- [Task to carry out]
Pick out every line in the entries below that contains the word "click", and copy each one. Matching is case-sensitive.

- Opening Delimiter -

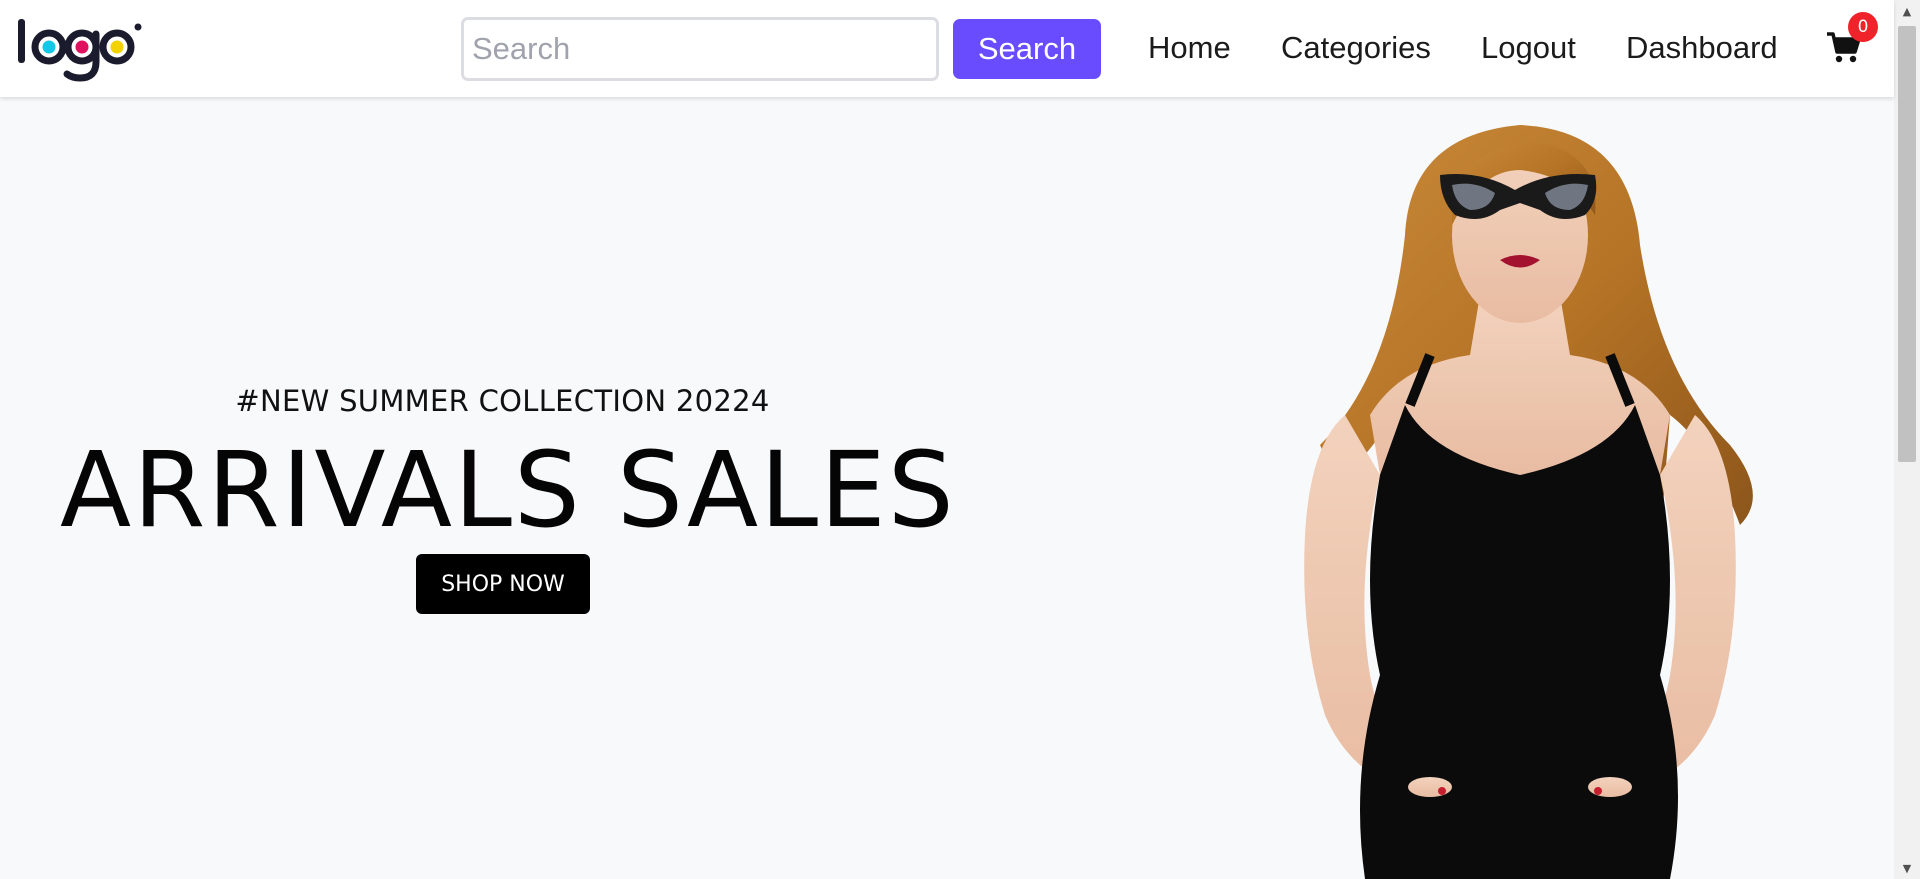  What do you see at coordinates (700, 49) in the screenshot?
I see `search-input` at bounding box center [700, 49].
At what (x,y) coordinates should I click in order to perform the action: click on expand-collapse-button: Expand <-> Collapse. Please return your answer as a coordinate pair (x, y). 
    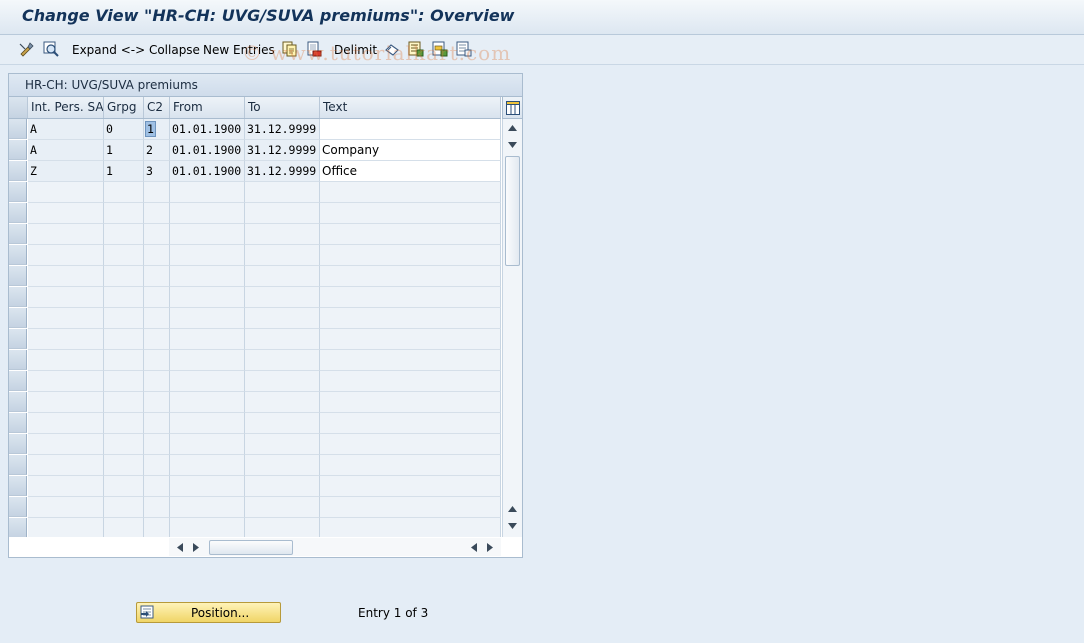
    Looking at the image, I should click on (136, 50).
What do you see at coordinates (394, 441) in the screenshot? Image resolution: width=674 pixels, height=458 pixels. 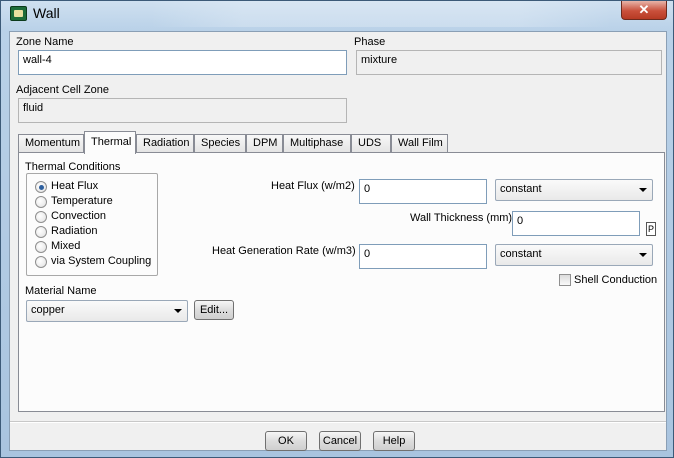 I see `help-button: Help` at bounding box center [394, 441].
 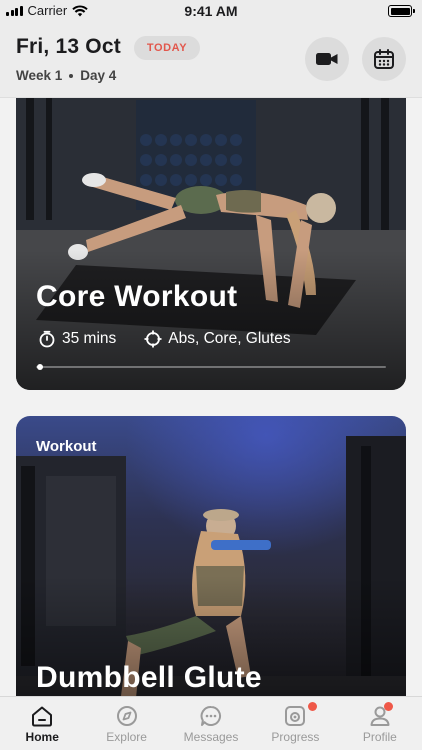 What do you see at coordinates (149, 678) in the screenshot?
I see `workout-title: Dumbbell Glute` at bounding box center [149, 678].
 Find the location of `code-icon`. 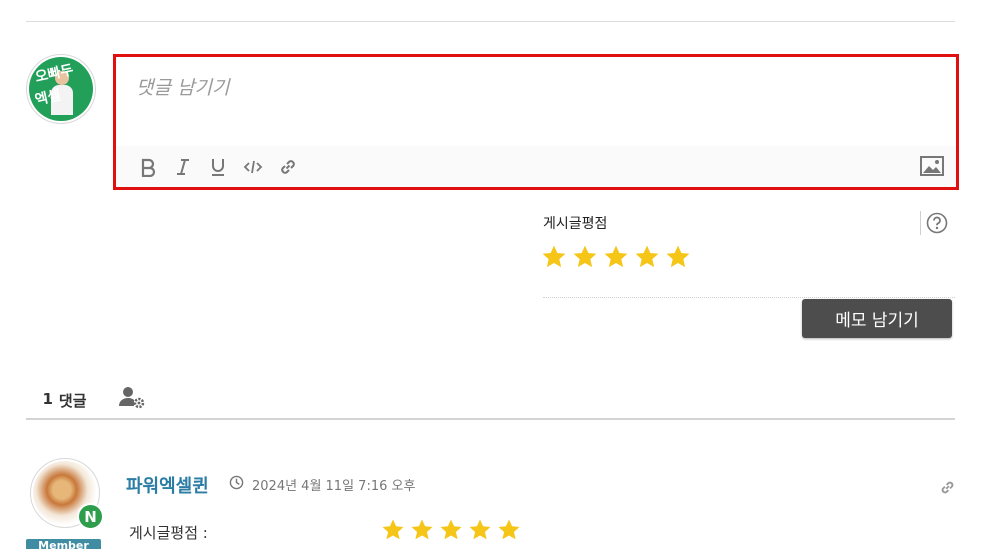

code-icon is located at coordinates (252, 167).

- Closing Delimiter -

- [Task result]
At what (x,y) coordinates should I click in order to perform the action: click on expand-collapse-button: Expand <-> Collapse. Please return your answer as a coordinate pair (x, y). 
    Looking at the image, I should click on (136, 50).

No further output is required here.